报告时间：9月24日（星期三），14:00

报告地点：徐汇校区哲生馆1楼会议室

联 系 人：林双君 This e-mail address is being protected from spambots. You need JavaScript enabled to view it.

报告摘要：

From an economic point of view, high yield is essential for microbial production of (bio)chemicals and biopharmaceuticals. Optimizing pathway flux, reducing toxic intermediates, and balancing stress on the cell are the most important factors required to reach maximal yields. The event of synthetic and systems biology offers now unprecedented opportunities for rational understanding of cell complexity and allows the diversion and exploitation of their biochemical pathways and the introduction of new ones.

Streptomycetes and related bacteria produce most of the antibiotics used today to treat bacterial and fungal infections as well as anti-cancer drugs. In addition, certain industrially relevant proteins can only in Streptomyces efficiently be expressed. However, the growth characteristics of Streptomyces are often sub-optimal, exhibiting a long exponential phase, production of unwanted secondary metabolites, and reaching relatively low cell density in fermentations. With the onset of the “omics” era, it has become possible to study the physiology of these bacteria in unprecedented detail, thus opening new possibilities for rational engineering of Streptomyces toward platform hosts for sustainable production of valuable molecules. Such engineering, however, remains a challenging task due to a complexity of regulatory and metabolic networks linking growth, morphological differentiation and biosynthesis. This issue becomes especially important when genes for biosynthesis of an exogenous molecule (e.g. a secondary metabolite or a protein) are introduced and expressed. On the one hand removal of intrinsic metabolic and regulatory pathways known or suspected to interfere with production of heterologous target molecules can circumvent most of the problems with heterologous production.

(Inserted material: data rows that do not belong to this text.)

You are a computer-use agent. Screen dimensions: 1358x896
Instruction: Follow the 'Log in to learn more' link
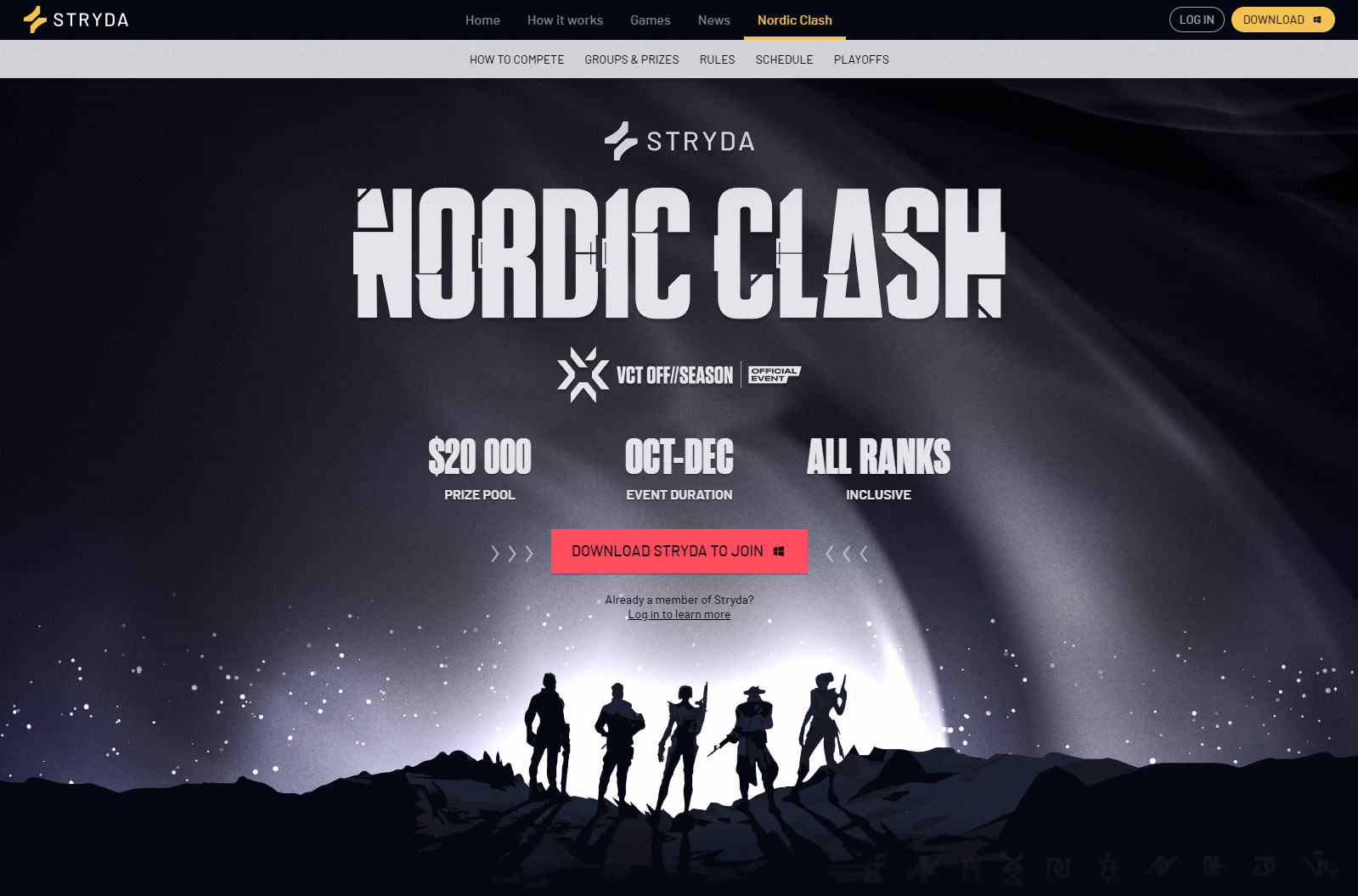point(679,615)
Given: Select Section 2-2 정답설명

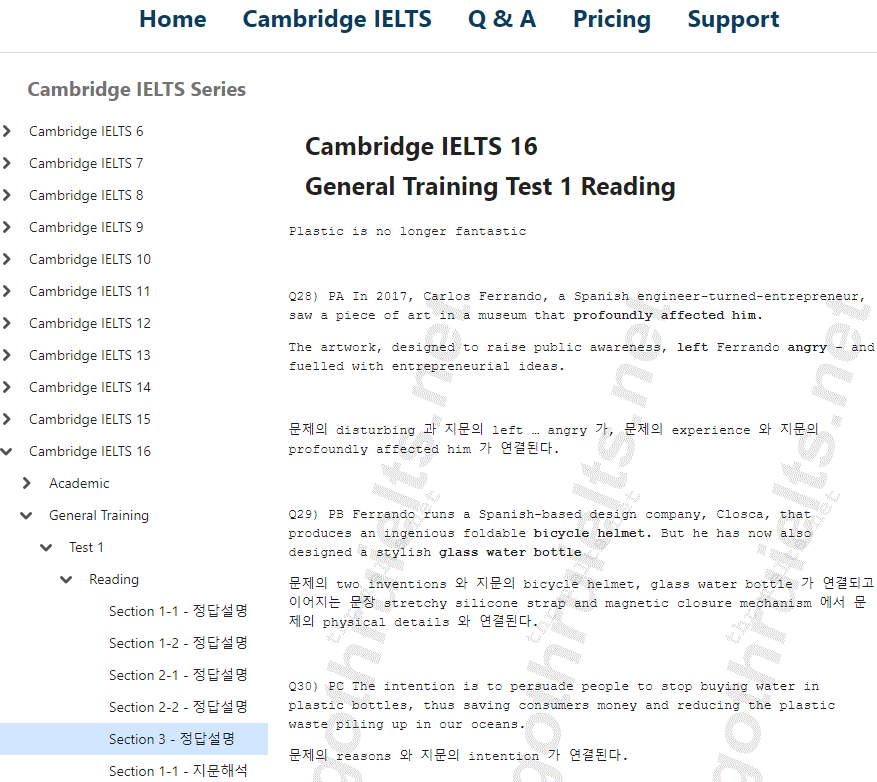Looking at the screenshot, I should pyautogui.click(x=178, y=707).
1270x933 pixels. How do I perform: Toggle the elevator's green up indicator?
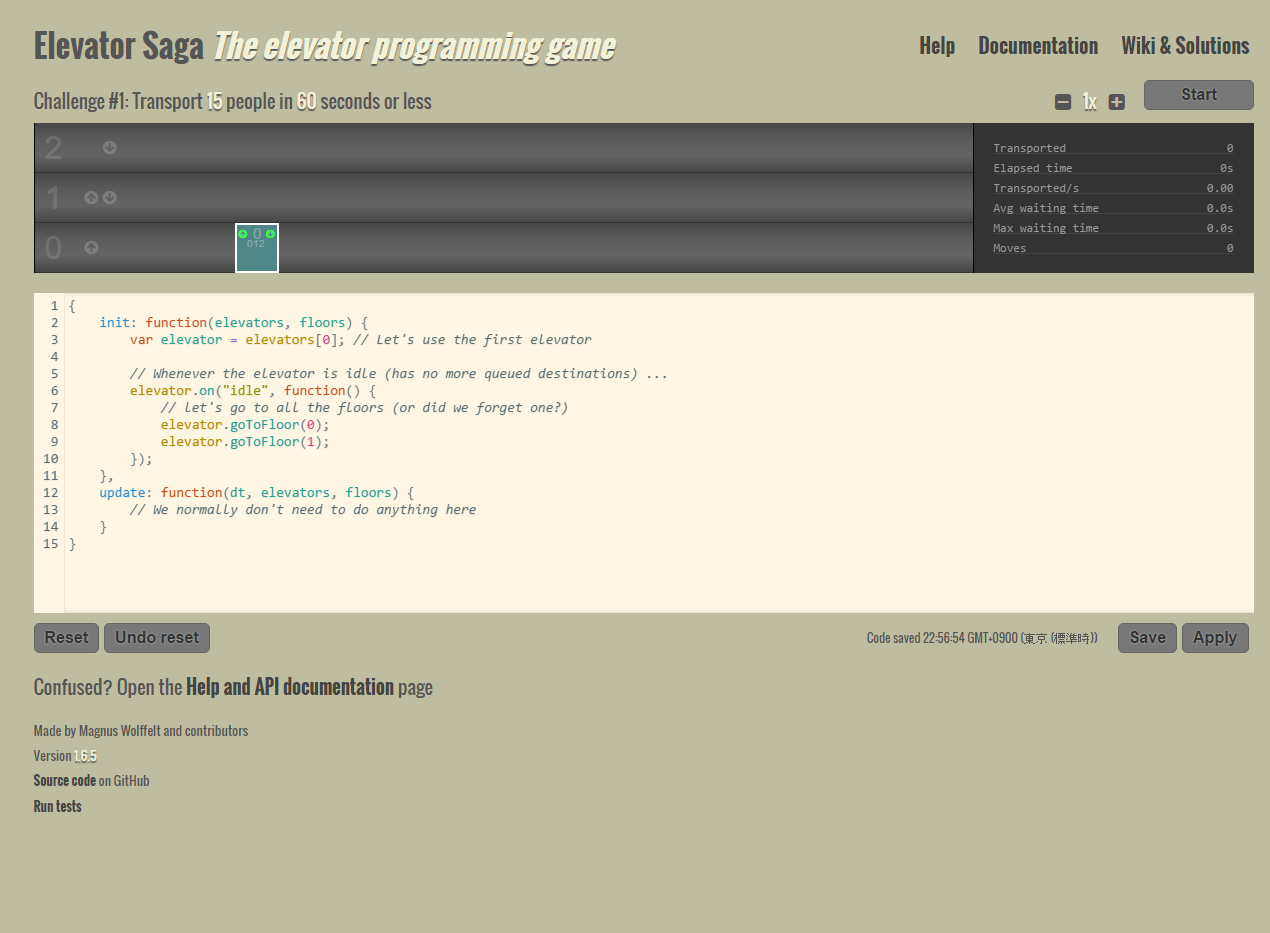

Among the bacterial systems applied as platform for the production of biopharmaceuticals and industrial enzymes, Streptomyces is an attractive host, because several strains have a naturally high secretion capacity and low endogenous protease activity. It has been shown that several proteins are secreted to commercially acceptable levels using this host. On the other hand, many heterologous proteins, most often of eukaryotic origin, are poorly secreted by this host, indicating the need for its further optimization as production host. Bottlenecks can be located at different levels, ranging from transcription and translation of the heterologous gene to the secretion process and the secretome-metabolome interactions.

Combining genomic data, metabolic network modelling, metabolic flux analysis, metabolomic data and transcriptomic/proteomic data, a systems biology approach can be used to identify genes/proteins with key roles in protein secretion and their interrelationship with cell growth, secretion stress control and energy production/consumption. This information can then permit the targeted manipulation of specific genes or metabolic pathways for a better energy generation or directed energy consumption for either the cell mass production or for recombinant protein production and secretion. The efforts and strategies made in recent years, aimed at improving bacterial hosts for the production of recombinant proteins and new biopharmaceuticals will be reviewed. Particular attention will be given to Streptomyces.